| TUGAS YANG DIKERJAKAN |
**a.** Ulangi tanpa mengubah satu kata pun bagian teks tentang pemantauan perikanan di atas kapal, mulai dari "Pemantauan tersebut tidak" dan terus hingga "salah satu solusinya.".
**b.** Teruskan teks tentang pemantauan perikanan di atas kapal, mulai setelah kalimat terakhirnya.

| POTONGAN TEKS |
Sebagai salah satu negara yang mengijinkan kapal penangkapan
ikannya melakukan penangkapan ikan di laut lepas dan sebagai salah satu
negara yang aktif dalam organisasi-organisasi di bawah Regional Fisheries Management Organizations
(RFMOs), Indonesia memiliki kewajiban untuk melakukan pemantauan
perikanan di atas kapal. Kegiatan ini dicanangkan untuk memenuhi
kebutuhan data yang lebih berkualitas.
Tanpa perlu didesak sebagai suatu kewajiban oleh RFMOs, sebetulnya
amat baik bila Indonesia menerapkan pemantauan perikanan di atas kapal.
Pemantauan tersebut tidak sekadar bermanfaat untuk mengetahui laju
tangkap, tetapi juga dapat menyediakan data tentang daerah dan waktu
pemijahan ikan. Kedua data ini dapat menjadi dasar pengelolaan perikanan
tangkap. Badan Litbang Kelautan dan Perikanan memang dapat melakukan
penelitian tentang daerah dan waktu pemijahan ikan. Namun mahalnya biaya
penelitian (antara lain untuk bahan bakar kapal penelitian), maka
penempatan pemantau di atas kapal perikanan adalah salah satu solusinya.
Pemantau dapat bekerja mengumpulkan data dan informasi yang sangat
rinci langsung di atas kapal.

| CUPLIKAN DATA |
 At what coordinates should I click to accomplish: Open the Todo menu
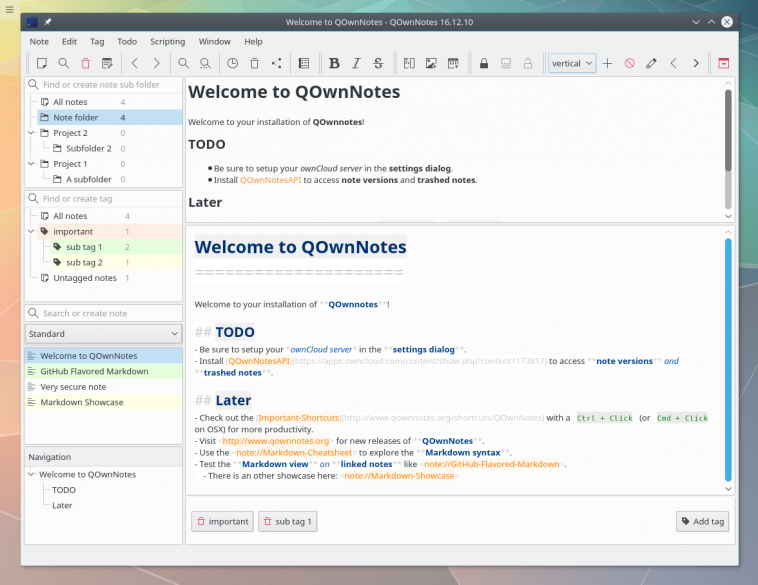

| JAWABAN TUGAS |
**a.**
Pemantauan tersebut tidak sekadar bermanfaat untuk mengetahui laju
tangkap, tetapi juga dapat menyediakan data tentang daerah dan waktu
pemijahan ikan. Kedua data ini dapat menjadi dasar pengelolaan perikanan
tangkap. Badan Litbang Kelautan dan Perikanan memang dapat melakukan
penelitian tentang daerah dan waktu pemijahan ikan. Namun mahalnya biaya
penelitian (antara lain untuk bahan bakar kapal penelitian), maka
penempatan pemantau di atas kapal perikanan adalah salah satu solusinya.

**b.**
Terlepas dari kesadaran Pemerintah Indonesia untuk merasa bahwa
Indonesia perlu memantau kegiatan perikanan di atas kapal di seluruh
Wilayah Pengelolaan Perikanan Negara Republik Indonesia (WPP NRI),
Indonesia tetap dihadapkan untuk segera melaksanakan pemantauan tersebut
di kapal-kapal perikanan tuna yang beroperasi di wilayah konvensi (convention area)
RFMOs. Hal yang masih menjadi pertanyaan adalah berapakah jumlah
pemantau perikanan tangkap yang dibutuhkan untuk memantau kegiatan
penangkapan ikan di Indonesia dan di wilayah konvensi RFMOs.
Untuk menjawab pertanyaan ini, Kementerian Kelautan dan Perikanan
(KKP) perlu memilah kebutuhan pemantauan berdasarkan pengelola yang mana
yang akan dipenuhi. Saat ini, setidaknya ada 2 (dua) pengelola
perikanan yang membutuhkan data pemantauan perikanan di atas kapal yaitu
(1) RFMOs sebagai pengelola perikanan di wilayah laut lepas dan (2)
Kementerian Kelautan dan Perikanan sebagai pengelola perikanan di
wilayah NKRI.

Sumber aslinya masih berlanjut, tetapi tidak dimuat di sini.